Have you ever settled down to enjoy some hot chips, only for a gull to suddenly swoop down and snatch them? Recent research has revealed that gulls are even smarter than we think, as they know when and where to strike in order to increase their chances of a tasty snack.

A team of researchers from the University of Bristol’s Engineering and Life Sciences faculties fitted mini GPS-tracker backpacks to lesser black-blacked gulls to identify three frequently visited sites: a school, a waste centre and Clifton Down.

The researchers combined GPS data with observations at each site: the number gulls, the number of people and whether a human-created food source was present. The results showed that gulls flocked to the school coinciding with the morning and lunch breaks, when students were consuming food.

Speaking to The Guardian, Dr Anouk Spelt, lead author of the paper said: ‘At the school there were not many gulls around until break time. Then you saw them sitting on the rooftops. The moment the bell went off, they all flew up and started looking for leftovers.’

The gulls also targeted the waste centre, mainly visiting between the opening and closing times on weekdays when fresh waste is unloaded.
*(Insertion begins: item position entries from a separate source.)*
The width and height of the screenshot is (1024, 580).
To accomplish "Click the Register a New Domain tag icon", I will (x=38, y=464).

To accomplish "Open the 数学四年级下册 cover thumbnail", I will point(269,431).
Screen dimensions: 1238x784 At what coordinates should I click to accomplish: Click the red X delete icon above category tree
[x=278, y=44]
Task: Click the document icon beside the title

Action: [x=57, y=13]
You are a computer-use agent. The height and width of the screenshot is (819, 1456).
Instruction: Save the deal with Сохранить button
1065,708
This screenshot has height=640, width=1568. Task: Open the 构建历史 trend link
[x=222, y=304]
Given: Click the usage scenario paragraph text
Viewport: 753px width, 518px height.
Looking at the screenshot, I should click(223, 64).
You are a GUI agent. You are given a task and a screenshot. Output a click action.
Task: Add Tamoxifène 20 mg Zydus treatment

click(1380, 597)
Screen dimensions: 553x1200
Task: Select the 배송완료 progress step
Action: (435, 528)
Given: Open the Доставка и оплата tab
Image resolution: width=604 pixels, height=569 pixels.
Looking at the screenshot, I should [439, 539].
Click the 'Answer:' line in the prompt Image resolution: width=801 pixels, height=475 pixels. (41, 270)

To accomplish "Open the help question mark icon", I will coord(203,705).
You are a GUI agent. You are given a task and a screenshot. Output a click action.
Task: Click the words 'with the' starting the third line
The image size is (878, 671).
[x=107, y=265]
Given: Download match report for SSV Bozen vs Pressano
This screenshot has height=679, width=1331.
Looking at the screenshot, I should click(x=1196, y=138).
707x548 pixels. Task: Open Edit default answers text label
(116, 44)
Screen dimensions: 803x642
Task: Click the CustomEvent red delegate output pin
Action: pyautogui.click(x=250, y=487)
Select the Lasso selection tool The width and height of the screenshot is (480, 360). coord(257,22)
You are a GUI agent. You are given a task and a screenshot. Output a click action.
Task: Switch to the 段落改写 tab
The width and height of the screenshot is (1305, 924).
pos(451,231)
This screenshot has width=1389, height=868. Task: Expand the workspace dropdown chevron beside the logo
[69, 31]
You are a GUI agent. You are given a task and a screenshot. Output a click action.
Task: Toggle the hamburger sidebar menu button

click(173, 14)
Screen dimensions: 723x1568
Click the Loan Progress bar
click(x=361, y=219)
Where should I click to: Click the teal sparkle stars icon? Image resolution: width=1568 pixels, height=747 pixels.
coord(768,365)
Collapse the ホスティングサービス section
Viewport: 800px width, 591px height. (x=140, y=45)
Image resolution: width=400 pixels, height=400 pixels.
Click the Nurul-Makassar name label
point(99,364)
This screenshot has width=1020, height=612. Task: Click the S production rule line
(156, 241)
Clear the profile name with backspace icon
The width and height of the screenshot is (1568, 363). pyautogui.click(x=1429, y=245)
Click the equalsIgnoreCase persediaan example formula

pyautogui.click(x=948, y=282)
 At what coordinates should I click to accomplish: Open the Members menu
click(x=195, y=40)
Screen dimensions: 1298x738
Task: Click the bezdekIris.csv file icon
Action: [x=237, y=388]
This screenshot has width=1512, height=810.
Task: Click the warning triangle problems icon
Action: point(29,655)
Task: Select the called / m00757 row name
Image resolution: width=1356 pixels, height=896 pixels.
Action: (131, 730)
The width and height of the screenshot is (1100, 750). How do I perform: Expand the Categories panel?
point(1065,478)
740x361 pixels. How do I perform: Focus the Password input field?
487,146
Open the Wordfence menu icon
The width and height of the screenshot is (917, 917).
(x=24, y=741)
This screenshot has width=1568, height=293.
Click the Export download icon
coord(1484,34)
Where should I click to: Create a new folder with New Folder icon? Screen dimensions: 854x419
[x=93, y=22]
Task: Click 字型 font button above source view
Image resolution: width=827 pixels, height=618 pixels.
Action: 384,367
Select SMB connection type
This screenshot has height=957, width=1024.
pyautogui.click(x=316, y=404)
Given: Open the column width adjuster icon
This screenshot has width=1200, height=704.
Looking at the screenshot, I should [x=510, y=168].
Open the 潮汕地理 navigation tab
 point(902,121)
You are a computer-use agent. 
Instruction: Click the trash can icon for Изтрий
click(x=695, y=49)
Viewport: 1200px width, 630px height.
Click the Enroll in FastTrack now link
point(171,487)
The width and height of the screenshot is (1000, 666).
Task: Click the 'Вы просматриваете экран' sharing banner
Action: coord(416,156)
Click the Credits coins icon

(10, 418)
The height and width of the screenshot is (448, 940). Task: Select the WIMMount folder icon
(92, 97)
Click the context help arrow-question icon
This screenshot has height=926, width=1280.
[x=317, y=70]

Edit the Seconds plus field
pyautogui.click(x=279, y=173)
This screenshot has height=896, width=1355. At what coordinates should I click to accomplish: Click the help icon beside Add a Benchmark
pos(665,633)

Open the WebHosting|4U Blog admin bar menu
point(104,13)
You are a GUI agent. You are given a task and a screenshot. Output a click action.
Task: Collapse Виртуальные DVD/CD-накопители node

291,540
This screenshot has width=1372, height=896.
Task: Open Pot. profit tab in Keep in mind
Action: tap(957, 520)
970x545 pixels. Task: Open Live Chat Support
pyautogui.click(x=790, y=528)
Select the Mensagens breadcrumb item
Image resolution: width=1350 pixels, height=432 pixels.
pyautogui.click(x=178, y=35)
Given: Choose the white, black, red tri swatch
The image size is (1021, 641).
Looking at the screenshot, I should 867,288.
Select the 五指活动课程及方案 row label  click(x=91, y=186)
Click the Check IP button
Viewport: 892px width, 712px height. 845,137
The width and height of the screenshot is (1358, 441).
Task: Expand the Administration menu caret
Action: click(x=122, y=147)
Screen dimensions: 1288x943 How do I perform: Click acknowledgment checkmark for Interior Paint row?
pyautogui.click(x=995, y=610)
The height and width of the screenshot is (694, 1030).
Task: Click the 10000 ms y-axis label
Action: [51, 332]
However, at Clifton Down, the gulls did not correspond with the number of people present – they mainly visited early in the morning, which the researchers attributed to the abundance of earthworms.

Multiple gull species worldwide have moved inland, establishing urban-nesting populations and thriving in these relatively novel environments. Still commonly referred to as ‘seagulls’, the GPS-tracker backpacks revealed that the gulls in this study never visited the sea, despite its close proximity. The gulls spent the majority of their time in the city, leading the researchers to advocate the more apt name of ‘urban gulls’.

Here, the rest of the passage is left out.